*Directions for this task:* Include in the output exactly the lines from the opening of the data through the line containing "You are a computer-use", and nothing more.

*Information:*
------

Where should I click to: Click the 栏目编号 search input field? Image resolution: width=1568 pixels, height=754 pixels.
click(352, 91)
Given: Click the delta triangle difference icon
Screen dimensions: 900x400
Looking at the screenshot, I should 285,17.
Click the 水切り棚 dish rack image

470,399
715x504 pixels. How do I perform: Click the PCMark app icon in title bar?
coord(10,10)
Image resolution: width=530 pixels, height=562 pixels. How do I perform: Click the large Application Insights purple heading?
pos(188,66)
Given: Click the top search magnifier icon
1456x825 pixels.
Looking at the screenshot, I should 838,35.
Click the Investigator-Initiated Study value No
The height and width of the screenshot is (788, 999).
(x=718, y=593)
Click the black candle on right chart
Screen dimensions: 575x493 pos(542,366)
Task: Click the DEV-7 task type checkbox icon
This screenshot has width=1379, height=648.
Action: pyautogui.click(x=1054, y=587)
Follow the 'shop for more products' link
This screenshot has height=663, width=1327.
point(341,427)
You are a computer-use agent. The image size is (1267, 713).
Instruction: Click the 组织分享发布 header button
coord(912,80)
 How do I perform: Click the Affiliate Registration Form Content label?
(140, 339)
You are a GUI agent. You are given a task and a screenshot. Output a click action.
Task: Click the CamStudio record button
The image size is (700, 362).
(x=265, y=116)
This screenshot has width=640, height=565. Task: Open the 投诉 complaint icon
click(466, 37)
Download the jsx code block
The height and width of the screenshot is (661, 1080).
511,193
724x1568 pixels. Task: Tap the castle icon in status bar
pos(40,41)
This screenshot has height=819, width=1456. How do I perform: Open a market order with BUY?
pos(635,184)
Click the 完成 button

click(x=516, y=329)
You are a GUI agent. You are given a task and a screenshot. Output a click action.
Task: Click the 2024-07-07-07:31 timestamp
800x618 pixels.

------

*Output for this task:*
Where should I click to: Click the 栏目编号 search input field? Image resolution: width=1568 pixels, height=754 pixels.
click(352, 91)
Given: Click the delta triangle difference icon
Screen dimensions: 900x400
Looking at the screenshot, I should 285,17.
Click the 水切り棚 dish rack image

470,399
715x504 pixels. How do I perform: Click the PCMark app icon in title bar?
coord(10,10)
Image resolution: width=530 pixels, height=562 pixels. How do I perform: Click the large Application Insights purple heading?
pos(188,66)
Given: Click the top search magnifier icon
1456x825 pixels.
Looking at the screenshot, I should 838,35.
Click the Investigator-Initiated Study value No
The height and width of the screenshot is (788, 999).
(x=718, y=593)
Click the black candle on right chart
Screen dimensions: 575x493 pos(542,366)
Task: Click the DEV-7 task type checkbox icon
This screenshot has width=1379, height=648.
Action: pyautogui.click(x=1054, y=587)
Follow the 'shop for more products' link
This screenshot has height=663, width=1327.
point(341,427)
You are a computer-use agent. The image size is (1267, 713).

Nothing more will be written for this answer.